▸ Given instruction
Extend the account below of Tetiana's drone-struck building in Kyiv, picking up after its final sentence.

▸ Page

:::::

Another resident, Tetiana, expected city authorities would help when a Russian drone hit flats in her building on Zhylyanska Street, a few blocks from Kyiv’s main railway station. It killed four of her neighbours, including a woman who was six months pregnant, and demolished the hall and staircase leading to her door.
She was traumatised and frightened by the attack, but was not worried about being made homeless. She had seen politicians on the news visiting other buildings hit by Russian attacks and promising to help, and the reconstruction that rapidly followed.
So Tetiana was stunned to get a message just three days later announcing that her building had been declared structurally unsound and would have to be demolished. The attached survey was dated 17 October, the day of the attack.
“When could the person responsible for that report have done it?” she said. “The sun set just after six, which is around when the firefighters finished putting out flames, and curfew was at 9pm then.”
The surviving residents were urged to sign away the rights to their historic flats in the city centre. In return, they would be put on a waiting list for new homes on the outskirts of Kyiv about 12 miles away.
Tetiana refused, marking the start of a bureaucratic nightmare that has left her homeless – staying with friends and relatives – for nearly a year.
When her fellow survivors tried to register a residents’ association – a key step to getting their own survey and protecting the site of their building – they were rejected 15 times by city authorities on technicalities.

:::::

▸ Data provided
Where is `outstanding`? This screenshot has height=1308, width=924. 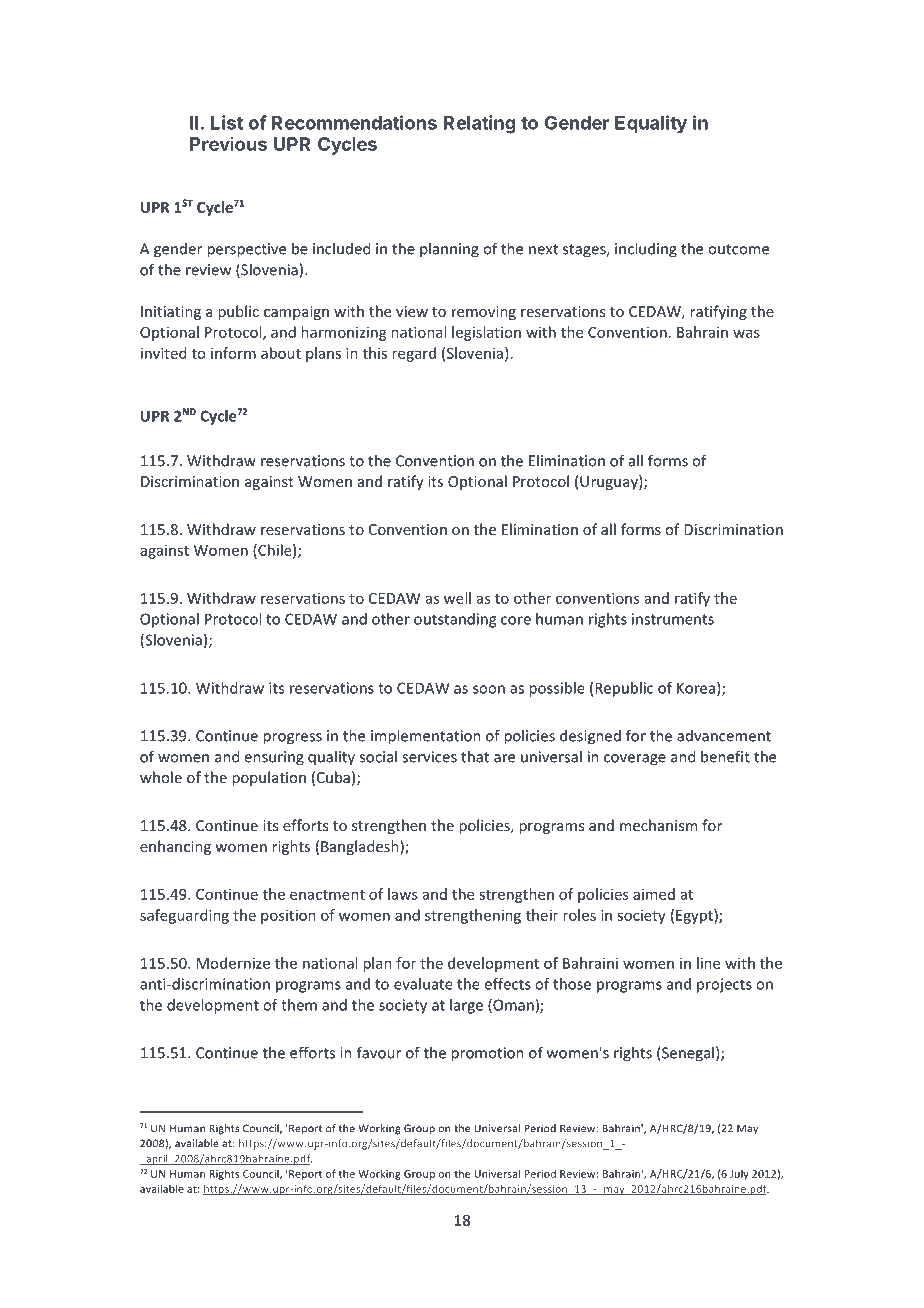 outstanding is located at coordinates (455, 620).
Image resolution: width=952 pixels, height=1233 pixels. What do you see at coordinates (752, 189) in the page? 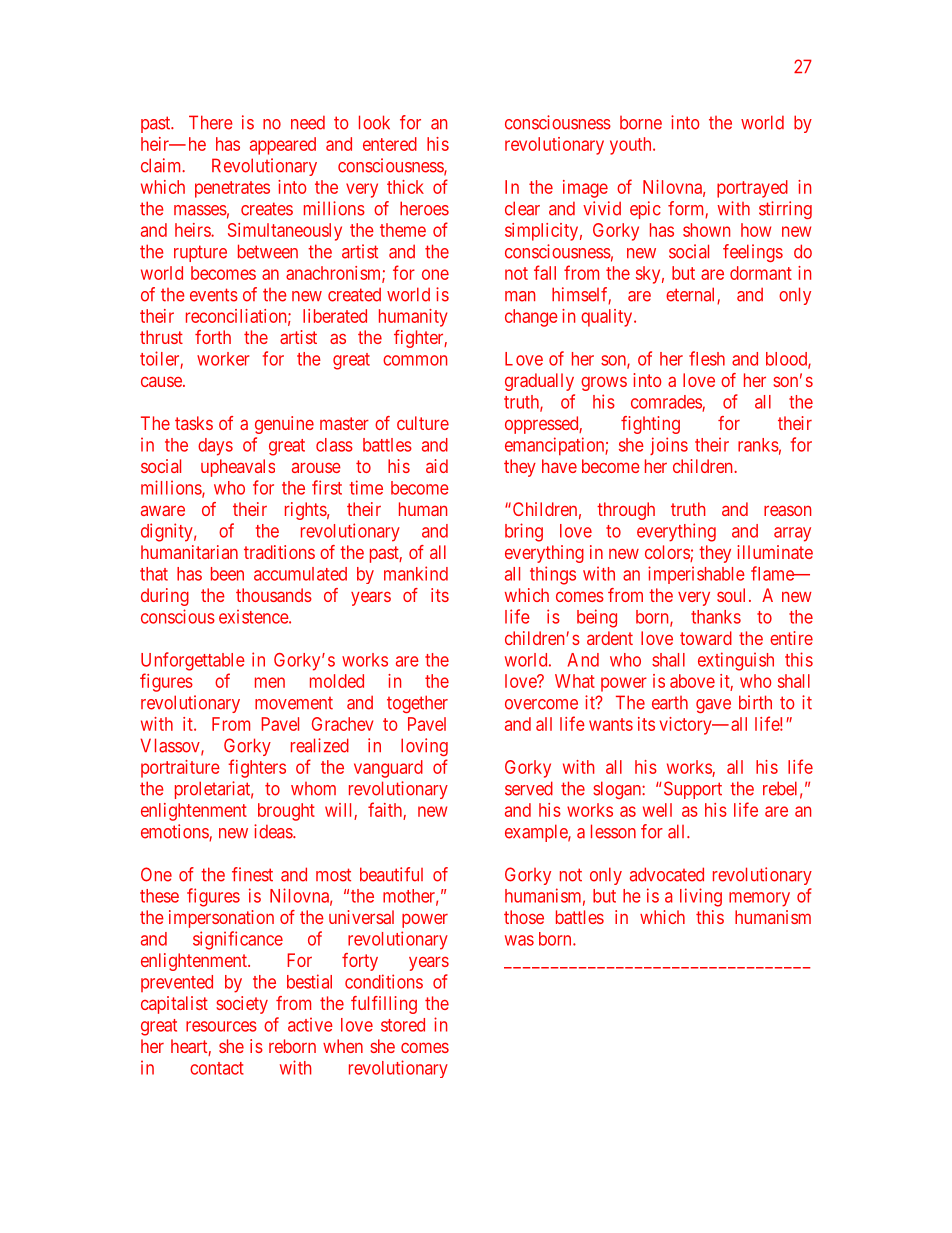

:::::

▸ Result of this exercise
Tetiana, who asked to be identified only by her first name because of the stress of the long battle with city authorities, now believes officials want to use the damage caused on 17 October as an excuse to demolish her building and seize the land.
“What the Russians began, the city council is trying to finish off,” she said. “Even if our building isn’t sound, I don’t understand why they can’t use the money to rebuild. Why do they want to move us away and what do they plan to do with the land?”
Asked about the building, Kyiv’s city authorities only said: “The house cannot be reconstructed.” They declined to answer questions about why the building was not on the register of damaged objects, how they had been able to carry out the survey in a single day and why residents were being asked to move to the city’s outskirts.
Tetiana is determined to reclaim her flat and protect the historic property, but is braced for a long battle.
“There are a lot of old people in this building – maybe the Kyiv authorities thought: ‘Let’s wait and maybe they will die and the problem will be resolved.’ They didn’t take into account that there are still young people who decided to fight for their rights.”